A common mistake is silently skipping test cases that seem inapplicable. Every exclusion must be documented with a reason in the scope matrix. Acceptable justifications:

• "Application has no file upload functionality -- WSTG-BUSL-09 not applicable"
• "Client explicitly excluded automated scanning of production database -- WSTG-INPVAL-05 active exploitation excluded; manual testing only"
• "No SOAP/XML web services present -- WSTG-INPVAL-07 not applicable"
• "Authentication handled by external IdP (Okta) -- WSTG-AUTHN-01 through WSTG-AUTHN-05 tested at integration boundary only, not within IdP"

Undocumented exclusions create liability. If a vulnerability exists in an area the report silently skipped, the client can reasonably claim the engagement failed to cover it.

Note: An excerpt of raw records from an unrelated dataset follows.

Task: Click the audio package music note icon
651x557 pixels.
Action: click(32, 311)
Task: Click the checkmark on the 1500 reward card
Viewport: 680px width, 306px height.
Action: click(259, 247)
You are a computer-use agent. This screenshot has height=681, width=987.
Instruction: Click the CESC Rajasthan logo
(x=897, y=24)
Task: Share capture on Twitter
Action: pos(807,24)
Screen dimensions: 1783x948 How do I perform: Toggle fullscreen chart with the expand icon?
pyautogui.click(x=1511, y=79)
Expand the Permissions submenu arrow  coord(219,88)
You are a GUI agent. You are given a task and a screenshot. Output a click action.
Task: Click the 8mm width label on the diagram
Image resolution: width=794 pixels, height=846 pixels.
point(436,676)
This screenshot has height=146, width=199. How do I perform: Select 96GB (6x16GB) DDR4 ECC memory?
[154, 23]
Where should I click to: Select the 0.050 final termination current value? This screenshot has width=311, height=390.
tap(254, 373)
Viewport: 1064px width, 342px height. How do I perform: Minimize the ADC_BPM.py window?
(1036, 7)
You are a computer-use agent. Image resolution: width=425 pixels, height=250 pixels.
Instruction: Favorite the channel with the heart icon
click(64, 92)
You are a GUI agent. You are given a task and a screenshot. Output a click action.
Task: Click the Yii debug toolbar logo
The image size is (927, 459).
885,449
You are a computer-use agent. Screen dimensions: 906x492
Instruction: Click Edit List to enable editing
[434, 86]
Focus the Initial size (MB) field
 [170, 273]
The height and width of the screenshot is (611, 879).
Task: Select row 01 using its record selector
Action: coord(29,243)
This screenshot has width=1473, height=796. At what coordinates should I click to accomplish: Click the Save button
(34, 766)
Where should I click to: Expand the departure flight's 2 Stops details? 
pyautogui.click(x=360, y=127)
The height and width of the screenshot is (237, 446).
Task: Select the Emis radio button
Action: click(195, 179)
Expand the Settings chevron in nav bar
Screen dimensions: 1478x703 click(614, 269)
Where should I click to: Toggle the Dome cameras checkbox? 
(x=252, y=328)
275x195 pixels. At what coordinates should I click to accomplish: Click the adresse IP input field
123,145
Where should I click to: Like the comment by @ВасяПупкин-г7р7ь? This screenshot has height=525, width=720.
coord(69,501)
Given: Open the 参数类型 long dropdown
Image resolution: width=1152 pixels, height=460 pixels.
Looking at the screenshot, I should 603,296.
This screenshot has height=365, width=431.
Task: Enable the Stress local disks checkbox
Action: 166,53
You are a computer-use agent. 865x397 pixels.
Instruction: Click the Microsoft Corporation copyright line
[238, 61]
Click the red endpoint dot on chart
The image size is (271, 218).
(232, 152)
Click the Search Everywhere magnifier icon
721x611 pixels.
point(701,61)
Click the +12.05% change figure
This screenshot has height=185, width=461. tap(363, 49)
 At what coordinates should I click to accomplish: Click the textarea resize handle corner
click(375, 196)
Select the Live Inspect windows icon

Practical Engagement Checklist

Before starting:

• Written authorisation with scope definition
• Test accounts provisioned for each user role
• Agreed testing window (especially for active phases)
• Emergency contact and halt condition confirmed
• Staging vs production clearly stated

During testing:

• Complete passive INFO/CONF reconnaissance first
• Document every interesting finding immediately -- memory is unreliable across a multi-day engagement
• Screenshot and log all evidence at time of discovery
• Retesting after client remediation should be explicitly scoped (it often is not)

After testing:

• Verify CVSS vectors before submission
• Have a second tester review the scope matrix for coverage gaps
• Redact any live credentials from evidence before delivery

Related Pages

• security/owasp-llm-top10 -- OWASP Top 10 for LLM applications (different scope: AI risk categories, not web testing methodology)
• security/red-teaming -- AI/LLM-focused red teaming methodology
• security/prompt-injection -- prompt injection in detail
• security/oauth-boundary-testing -- OAuth and authentication boundary testing
• test-automation/playwright -- automated browser testing (distinct from security testing, but shares tooling concepts)

Connections

• security/owasp-llm-top10 — the risk categorisation that WSTG's methodology is applied on top of; WSTG answers how to test, Top 10 answers what to prioritise
• security/threat-modelling — threat models scope which WSTG categories are highest priority for a given system; the two are used in sequence
• security/red-teaming — WSTG covers web application testing; red teaming extends this to AI/LLM-specific attack surfaces
• security/oauth-boundary-testing — AUTHN/AUTHZ categories in WSTG; OAuth testing is a specialised extension of these categories
• security/snyk — Snyk Priority Score uses WSTG check taxonomy to classify and weight vulnerability findings
• security/security-scorecard-methodology — WSTG check taxonomy can inform which injection and disclosure checks to include in a composite scorecard

Open Questions

• WSTG v4.2 was published in 2021 — is the APIT category still adequate for modern GraphQL and gRPC API surfaces, or does the community have a published extension covering these?
• How should WSTG test IDs be mapped to MITRE ATT&CK techniques in a deliverable that needs to satisfy both a technical audience and a SOC team working from ATT&CK?
• For AI-augmented penetration testing (using LLMs to generate payloads or analyse responses), which WSTG categories benefit most from automation and which still require irreducibly human judgement?